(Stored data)
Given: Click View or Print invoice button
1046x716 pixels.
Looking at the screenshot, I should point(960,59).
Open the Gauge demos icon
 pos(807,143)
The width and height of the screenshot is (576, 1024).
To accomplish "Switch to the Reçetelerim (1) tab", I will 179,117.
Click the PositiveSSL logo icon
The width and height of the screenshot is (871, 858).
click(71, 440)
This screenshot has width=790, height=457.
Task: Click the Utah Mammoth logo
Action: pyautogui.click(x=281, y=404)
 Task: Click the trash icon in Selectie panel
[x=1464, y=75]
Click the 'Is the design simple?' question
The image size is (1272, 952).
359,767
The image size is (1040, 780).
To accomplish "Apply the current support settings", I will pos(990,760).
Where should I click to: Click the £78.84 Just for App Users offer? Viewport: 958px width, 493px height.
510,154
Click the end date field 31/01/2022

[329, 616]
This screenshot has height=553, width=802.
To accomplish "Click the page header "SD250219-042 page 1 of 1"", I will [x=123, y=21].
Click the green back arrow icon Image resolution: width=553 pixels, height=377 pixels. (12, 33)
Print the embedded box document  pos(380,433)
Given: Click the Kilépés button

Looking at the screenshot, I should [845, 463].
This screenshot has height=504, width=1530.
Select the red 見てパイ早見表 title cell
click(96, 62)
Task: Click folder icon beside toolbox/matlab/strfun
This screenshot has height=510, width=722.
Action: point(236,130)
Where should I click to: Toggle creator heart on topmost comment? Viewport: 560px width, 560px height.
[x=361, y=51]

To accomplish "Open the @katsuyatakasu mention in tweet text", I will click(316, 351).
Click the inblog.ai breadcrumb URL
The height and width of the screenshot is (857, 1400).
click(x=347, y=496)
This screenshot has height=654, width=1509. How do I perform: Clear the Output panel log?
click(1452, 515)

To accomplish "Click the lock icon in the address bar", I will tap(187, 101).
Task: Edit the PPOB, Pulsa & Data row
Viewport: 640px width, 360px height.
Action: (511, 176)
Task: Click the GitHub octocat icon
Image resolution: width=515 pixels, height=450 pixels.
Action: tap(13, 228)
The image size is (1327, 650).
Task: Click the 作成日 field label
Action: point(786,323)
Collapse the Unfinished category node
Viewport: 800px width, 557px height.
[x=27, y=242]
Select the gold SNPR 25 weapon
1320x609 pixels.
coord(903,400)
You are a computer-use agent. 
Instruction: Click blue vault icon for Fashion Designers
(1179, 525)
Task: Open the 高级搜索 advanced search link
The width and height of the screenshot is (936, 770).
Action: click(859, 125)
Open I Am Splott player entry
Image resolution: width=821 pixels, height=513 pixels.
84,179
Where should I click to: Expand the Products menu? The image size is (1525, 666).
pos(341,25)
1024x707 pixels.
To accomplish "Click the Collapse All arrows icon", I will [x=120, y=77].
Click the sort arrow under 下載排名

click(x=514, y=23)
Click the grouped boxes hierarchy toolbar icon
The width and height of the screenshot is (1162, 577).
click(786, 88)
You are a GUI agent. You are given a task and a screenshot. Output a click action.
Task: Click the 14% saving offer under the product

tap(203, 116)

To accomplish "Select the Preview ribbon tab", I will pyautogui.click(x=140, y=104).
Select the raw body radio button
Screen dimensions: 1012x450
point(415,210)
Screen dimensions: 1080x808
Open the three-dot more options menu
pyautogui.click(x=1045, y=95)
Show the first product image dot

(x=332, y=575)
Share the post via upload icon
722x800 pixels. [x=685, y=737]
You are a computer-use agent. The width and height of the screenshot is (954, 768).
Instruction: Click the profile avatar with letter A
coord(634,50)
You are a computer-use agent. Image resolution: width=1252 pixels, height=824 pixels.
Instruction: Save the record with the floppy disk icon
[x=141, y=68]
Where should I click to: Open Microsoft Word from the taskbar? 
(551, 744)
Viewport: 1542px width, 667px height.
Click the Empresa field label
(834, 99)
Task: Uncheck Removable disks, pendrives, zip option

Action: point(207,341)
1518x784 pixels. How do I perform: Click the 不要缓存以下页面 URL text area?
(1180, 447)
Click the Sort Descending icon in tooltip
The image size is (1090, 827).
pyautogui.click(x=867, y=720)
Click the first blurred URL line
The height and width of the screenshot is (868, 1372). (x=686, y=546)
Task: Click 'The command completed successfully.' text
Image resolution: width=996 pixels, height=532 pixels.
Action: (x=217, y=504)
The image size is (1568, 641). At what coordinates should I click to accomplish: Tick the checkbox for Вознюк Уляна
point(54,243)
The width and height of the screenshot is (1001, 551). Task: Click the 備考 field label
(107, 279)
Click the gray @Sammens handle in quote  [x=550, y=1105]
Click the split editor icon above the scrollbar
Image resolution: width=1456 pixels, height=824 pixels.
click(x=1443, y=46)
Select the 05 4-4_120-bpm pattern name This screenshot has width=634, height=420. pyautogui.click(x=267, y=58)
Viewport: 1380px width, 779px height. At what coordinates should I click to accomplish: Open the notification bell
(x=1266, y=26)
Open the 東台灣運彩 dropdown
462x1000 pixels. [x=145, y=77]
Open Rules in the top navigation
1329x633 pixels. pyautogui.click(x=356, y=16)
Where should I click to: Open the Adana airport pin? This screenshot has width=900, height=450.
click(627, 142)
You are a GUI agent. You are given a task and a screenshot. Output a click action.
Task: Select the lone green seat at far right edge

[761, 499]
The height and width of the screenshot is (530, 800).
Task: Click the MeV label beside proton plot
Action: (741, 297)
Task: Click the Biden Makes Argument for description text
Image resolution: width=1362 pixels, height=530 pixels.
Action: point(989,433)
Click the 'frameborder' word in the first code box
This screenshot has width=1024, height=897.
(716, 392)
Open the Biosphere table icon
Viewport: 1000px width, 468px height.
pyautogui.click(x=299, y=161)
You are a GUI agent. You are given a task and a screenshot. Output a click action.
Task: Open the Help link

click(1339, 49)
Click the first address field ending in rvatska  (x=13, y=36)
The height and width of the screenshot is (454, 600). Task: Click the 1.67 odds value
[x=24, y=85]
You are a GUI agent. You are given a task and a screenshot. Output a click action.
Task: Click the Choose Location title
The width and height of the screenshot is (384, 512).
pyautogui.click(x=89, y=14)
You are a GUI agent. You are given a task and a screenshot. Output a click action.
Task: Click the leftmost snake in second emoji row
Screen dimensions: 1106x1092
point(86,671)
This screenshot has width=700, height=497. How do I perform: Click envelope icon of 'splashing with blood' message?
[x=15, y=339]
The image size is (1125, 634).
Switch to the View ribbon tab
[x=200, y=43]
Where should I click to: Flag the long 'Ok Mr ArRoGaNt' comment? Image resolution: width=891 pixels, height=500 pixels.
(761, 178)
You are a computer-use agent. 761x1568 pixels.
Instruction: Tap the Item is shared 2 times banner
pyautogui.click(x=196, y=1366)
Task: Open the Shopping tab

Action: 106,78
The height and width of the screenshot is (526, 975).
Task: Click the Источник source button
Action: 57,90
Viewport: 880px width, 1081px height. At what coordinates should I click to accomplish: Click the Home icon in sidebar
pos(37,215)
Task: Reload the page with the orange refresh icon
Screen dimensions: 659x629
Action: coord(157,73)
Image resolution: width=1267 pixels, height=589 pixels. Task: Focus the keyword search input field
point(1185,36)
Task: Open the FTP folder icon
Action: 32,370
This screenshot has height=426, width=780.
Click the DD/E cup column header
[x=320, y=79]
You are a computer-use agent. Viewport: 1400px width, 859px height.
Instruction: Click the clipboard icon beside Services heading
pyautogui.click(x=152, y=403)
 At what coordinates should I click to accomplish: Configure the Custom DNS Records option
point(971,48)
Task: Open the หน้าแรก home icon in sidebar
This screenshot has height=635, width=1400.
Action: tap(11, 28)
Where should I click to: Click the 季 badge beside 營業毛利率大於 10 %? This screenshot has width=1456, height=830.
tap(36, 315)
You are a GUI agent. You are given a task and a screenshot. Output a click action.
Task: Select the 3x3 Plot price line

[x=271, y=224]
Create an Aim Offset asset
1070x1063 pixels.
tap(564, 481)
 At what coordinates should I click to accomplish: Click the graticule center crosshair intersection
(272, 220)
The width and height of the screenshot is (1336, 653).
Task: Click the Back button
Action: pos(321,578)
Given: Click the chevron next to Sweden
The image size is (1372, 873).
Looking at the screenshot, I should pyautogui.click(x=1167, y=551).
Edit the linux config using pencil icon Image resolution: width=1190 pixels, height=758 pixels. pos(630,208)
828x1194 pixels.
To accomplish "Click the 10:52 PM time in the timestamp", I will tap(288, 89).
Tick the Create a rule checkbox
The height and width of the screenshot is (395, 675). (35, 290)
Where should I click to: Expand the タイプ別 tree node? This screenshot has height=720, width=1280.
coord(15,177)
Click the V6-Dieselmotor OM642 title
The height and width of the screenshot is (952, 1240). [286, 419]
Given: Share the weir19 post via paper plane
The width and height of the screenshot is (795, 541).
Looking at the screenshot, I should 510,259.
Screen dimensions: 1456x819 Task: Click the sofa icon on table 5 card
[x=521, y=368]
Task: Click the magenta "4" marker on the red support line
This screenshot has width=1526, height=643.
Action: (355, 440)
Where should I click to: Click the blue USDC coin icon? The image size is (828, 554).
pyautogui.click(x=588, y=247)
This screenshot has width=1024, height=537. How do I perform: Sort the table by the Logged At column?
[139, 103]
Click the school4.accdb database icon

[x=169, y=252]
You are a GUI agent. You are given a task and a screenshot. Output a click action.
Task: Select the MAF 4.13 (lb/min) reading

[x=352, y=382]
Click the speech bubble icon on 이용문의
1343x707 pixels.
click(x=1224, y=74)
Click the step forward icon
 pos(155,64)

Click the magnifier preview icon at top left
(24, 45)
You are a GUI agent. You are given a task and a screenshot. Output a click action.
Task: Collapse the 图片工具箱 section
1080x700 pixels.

**WHAT THE EXERCISE ASKS:**
What is wanted is every line from the first line of the entries through the line that contains "The width and height of the screenshot is (576, 1024).", given again exactly.

**ANSWER TO THIS TASK:**
Given: Click View or Print invoice button
1046x716 pixels.
Looking at the screenshot, I should point(960,59).
Open the Gauge demos icon
 pos(807,143)
The width and height of the screenshot is (576, 1024).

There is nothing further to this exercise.